Job
In the forum thread, what do dh and dd do when it's colder than -20?

Source text
________
We try to go outside everyday, but when the cold wind is blowing hard my child just wants to hide and cover his face against me. I still go for a walk around the block with him in the carrier. He's now 13 months.


----------



## transylvania_mom (Oct 8, 2006)

DH takes dd outside daily, sometimes twice a day, even if only for 30 min at a time. He has to take ds to and from the bus stop, and he takes dd (15 mo) with him. When it's nice outside, dh and dd take a walk; when it's colder than -20 they drive to playgroups, the library, grocery shopping.

I find it's more difficult to stay inside then go out. You have to keep them busy or they drive you up the wall.


----------



## filiadeluna (Oct 2, 2007)

I would love to take DD outside more often, but we do not have a fence (that will change after tax time $$$). Both the front and back yard need to be re-landscaped... not very safe/toddler-friendly. Besides, she wants to try to run away from me into other peoples' yards, or into the street, and I don't want to just play a game of chase all day. I love the outdoors, but I prefer to sit in the grass and read a good book or just relax and be "at peace" vs. running around. LOL. I took her out quite a bit in nice weather, but we had a miserably hot/humid Summer, and a very short-lived Spring and Fall. So, yeah, this time of year we are rarely outside for more than a few minutes at a time.


----------



## cyclamen (Jul 10, 2005)
________
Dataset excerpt

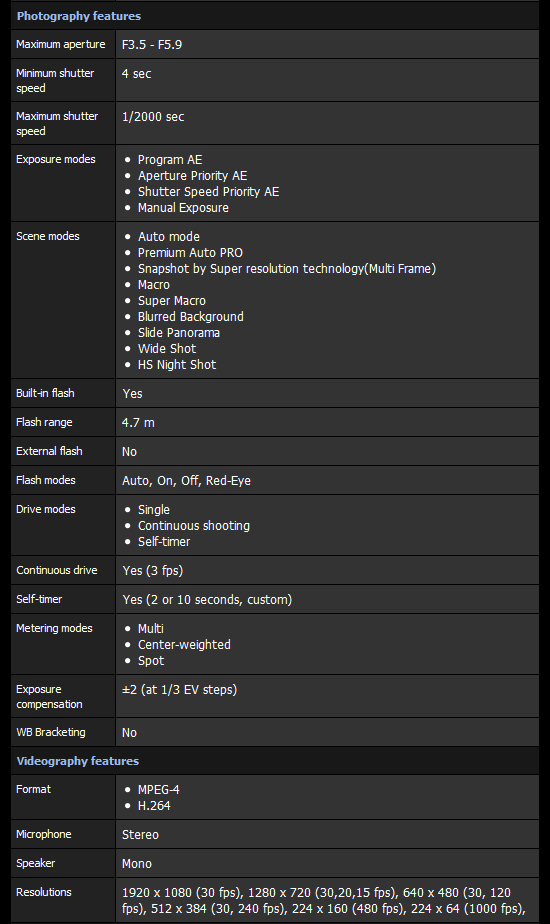Click HS Night Shot entry

tap(177, 365)
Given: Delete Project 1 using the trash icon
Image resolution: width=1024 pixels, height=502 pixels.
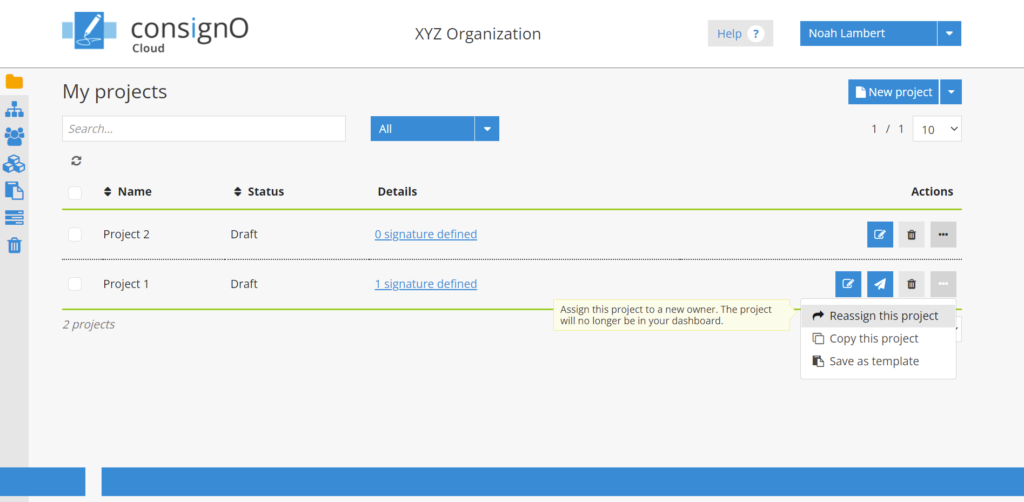Looking at the screenshot, I should (911, 284).
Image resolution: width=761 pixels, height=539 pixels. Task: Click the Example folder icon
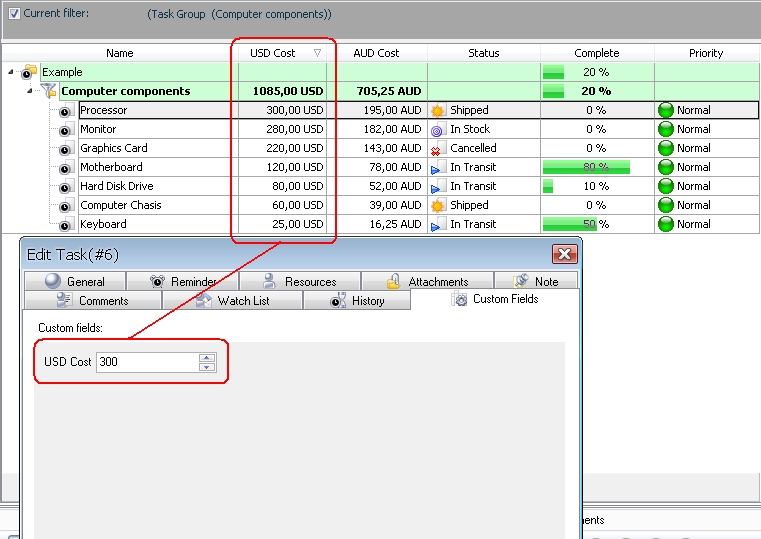[29, 73]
________
Solution to this task
They drive to playgroups, the library, and grocery shopping.